Las conversaciones con oficiales y soldados revelan que los comandantes ordenaron a las tropas disparar contra la multitud para ahuyentarla o dispersarla, a pesar de que era evidente que no representaba ninguna amenaza.

Un soldado describió la situación como un colapso total de los códigos éticos de las Fuerzas de Defensa de Israel en Gaza. Según el Ministerio de Salud de Gaza, controlado por Hamás, 549 personas han muerto cerca de los centros de ayuda y en zonas donde los residentes esperaban los camiones de alimentos de la ONU desde el 27 de mayo. Más de 4.000 han resultado heridas, pero el número exacto de muertos y heridos por los disparos del ejército israelí sigue sin estar claro.

Haaretz ha sabido que el fiscal general militar ha ordenado al Mecanismo de Evaluación y Recopilación de Datos del Estado Mayor de las FDI — órgano encargado de investigar los incidentes que puedan constituir posibles violaciones de las leyes de la guerra — que investigue los presuntos crímenes de guerra cometidos en estos lugares.

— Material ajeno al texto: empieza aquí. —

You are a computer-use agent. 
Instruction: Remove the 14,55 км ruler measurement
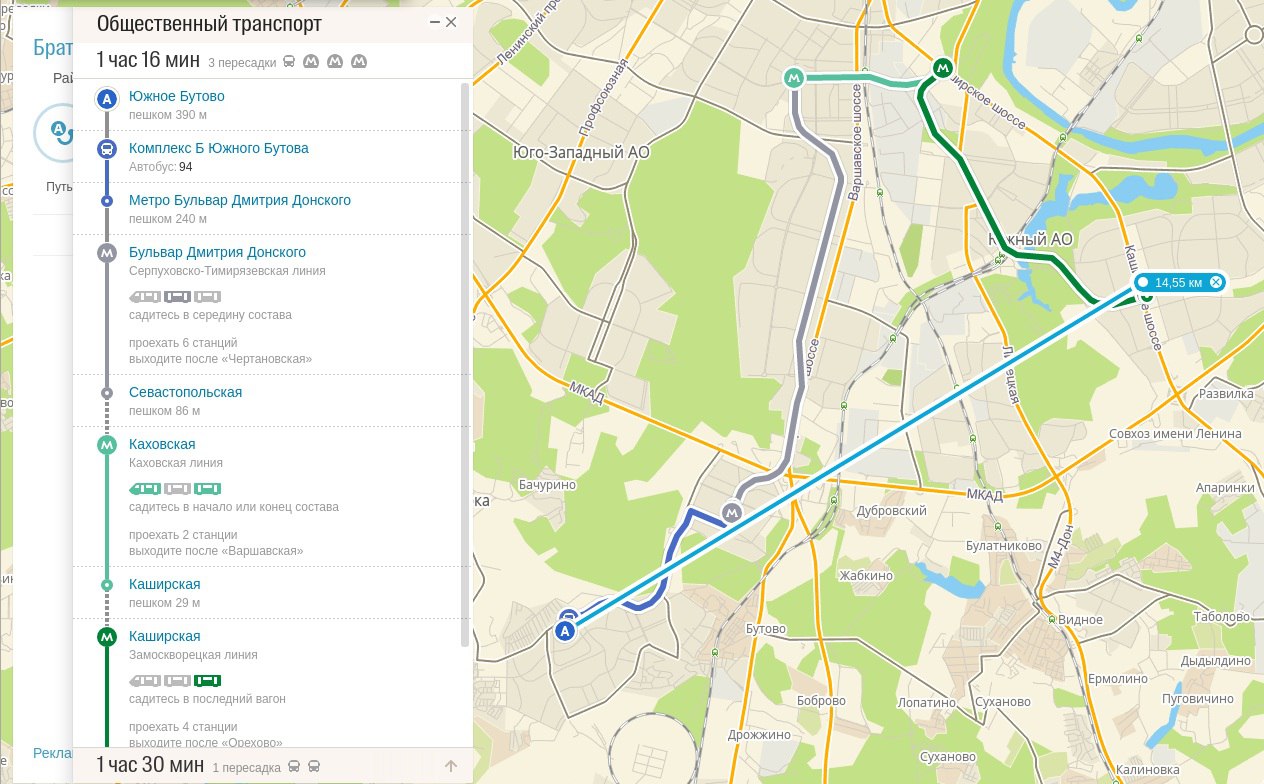tap(1216, 283)
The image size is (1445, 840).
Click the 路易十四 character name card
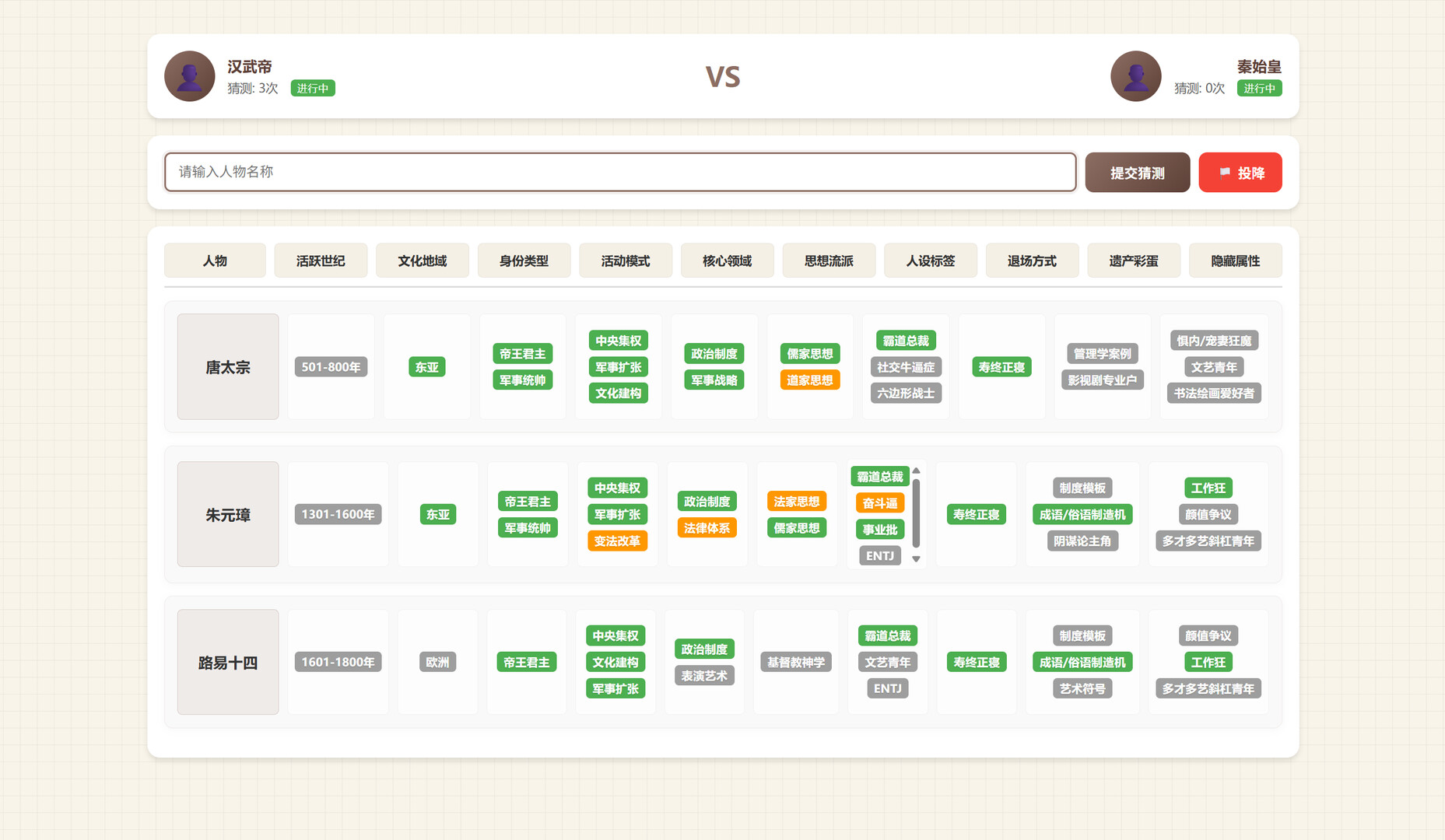(228, 662)
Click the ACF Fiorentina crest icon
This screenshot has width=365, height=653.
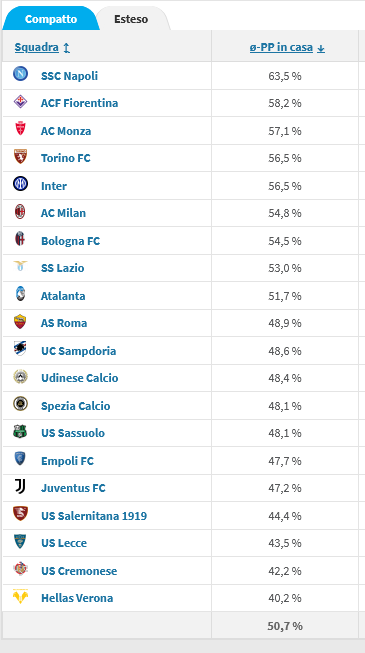pos(20,102)
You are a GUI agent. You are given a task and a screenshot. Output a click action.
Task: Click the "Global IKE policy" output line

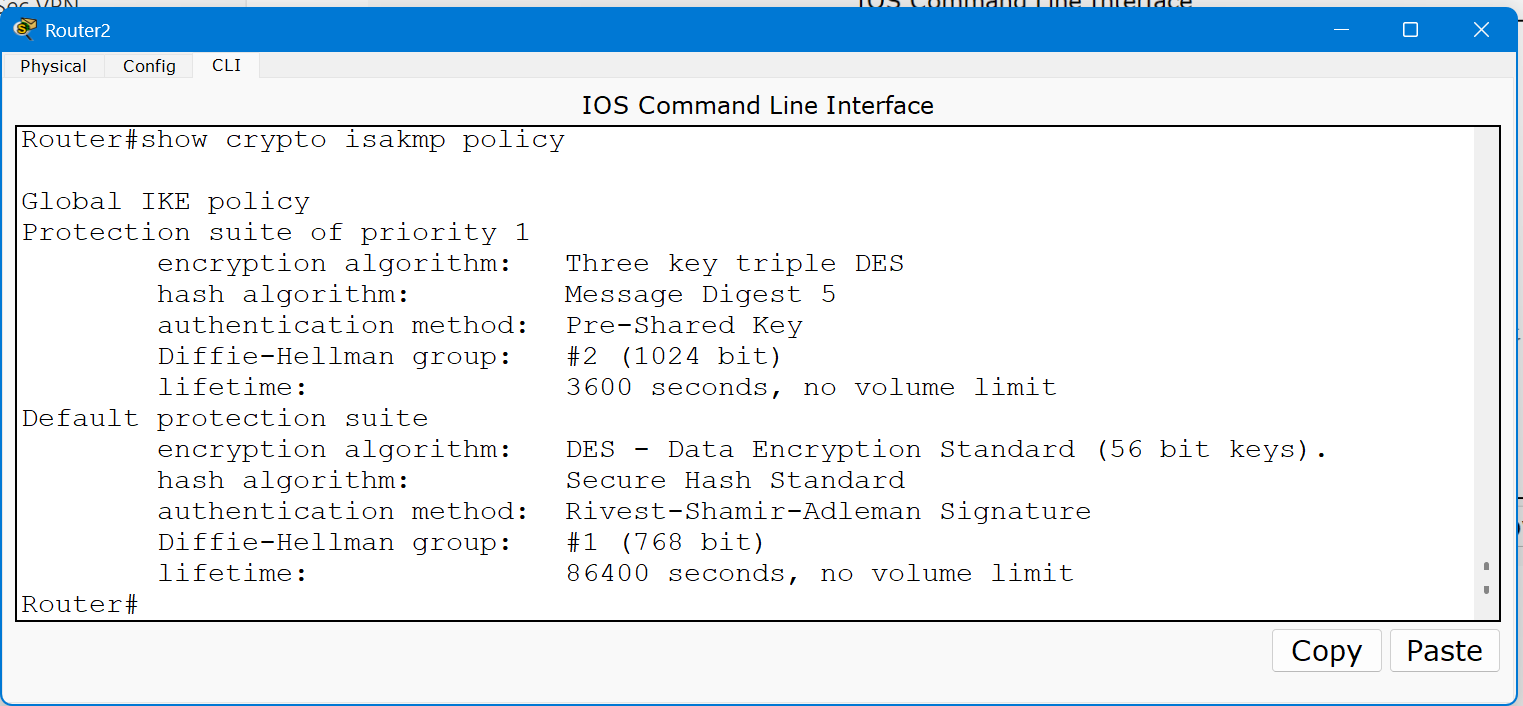pyautogui.click(x=166, y=202)
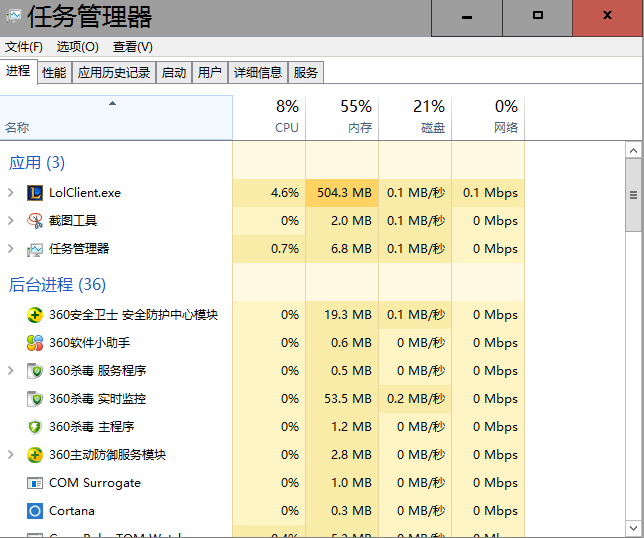Switch to the 性能 tab
The height and width of the screenshot is (538, 644).
(54, 73)
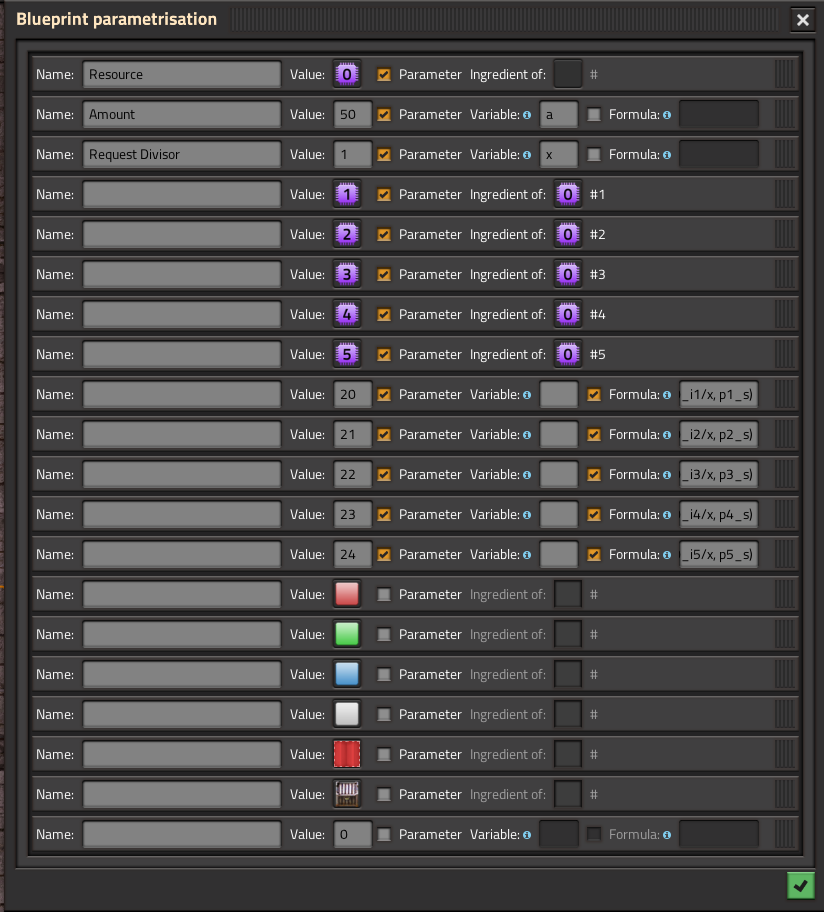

Los centros de ayuda de la Fundación Humanitaria de Gaza (GHF) comenzaron a funcionar en la Franja a finales de mayo. Las circunstancias de la creación de la fundación y su financiación son turbias: se sabe que fue creada por Israel en coordinación con evangélicos estadounidenses y contratistas de seguridad privada. Su actual director general es un líder evangélico cercano al presidente estadounidense Donald Trump y al primer ministro israelí Benjamin Netanyahu.


Comentario: Lea la investigación enlazada anteriormente y quedará claro que esta grotesca parodia de una «organización de ayuda humanitaria» surgió de las entrañas de la CIA, el Mossad y Suiza.


El GHF gestiona cuatro centros de distribución de alimentos — tres en el sur de Gaza y uno en el centro — conocidos por las FDI como «centros de distribución rápida» (Mahpazim). Cuentan con personal estadounidense y palestino y están protegidos por las FDI desde una distancia de varios cientos de metros.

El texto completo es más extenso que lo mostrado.